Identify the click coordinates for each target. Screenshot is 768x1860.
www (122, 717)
* * *
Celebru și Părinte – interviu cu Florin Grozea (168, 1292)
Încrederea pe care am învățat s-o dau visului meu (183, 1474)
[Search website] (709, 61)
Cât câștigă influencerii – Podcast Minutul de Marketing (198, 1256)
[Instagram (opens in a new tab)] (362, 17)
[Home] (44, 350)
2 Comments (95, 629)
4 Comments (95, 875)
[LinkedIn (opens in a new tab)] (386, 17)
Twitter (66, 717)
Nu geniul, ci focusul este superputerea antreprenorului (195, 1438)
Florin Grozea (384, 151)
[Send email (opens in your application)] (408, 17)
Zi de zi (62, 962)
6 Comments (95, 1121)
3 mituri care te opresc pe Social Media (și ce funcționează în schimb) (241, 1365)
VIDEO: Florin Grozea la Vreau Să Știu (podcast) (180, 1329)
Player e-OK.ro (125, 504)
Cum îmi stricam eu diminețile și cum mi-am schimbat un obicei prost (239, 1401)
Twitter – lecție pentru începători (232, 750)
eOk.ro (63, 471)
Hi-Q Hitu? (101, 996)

#### WHAT THE TASK REQUIRES:
From the line containing "Cum îmi stricam" down to the line containing "Hi-Q Hitu? (101, 996)" in the material above, reproduce every line exactly, including the two end lines.

#### ANSWER FOR THIS EXERCISE:
Cum îmi stricam eu diminețile și cum mi-am schimbat un obicei prost (239, 1401)
Twitter – lecție pentru începători (232, 750)
eOk.ro (63, 471)
Hi-Q Hitu? (101, 996)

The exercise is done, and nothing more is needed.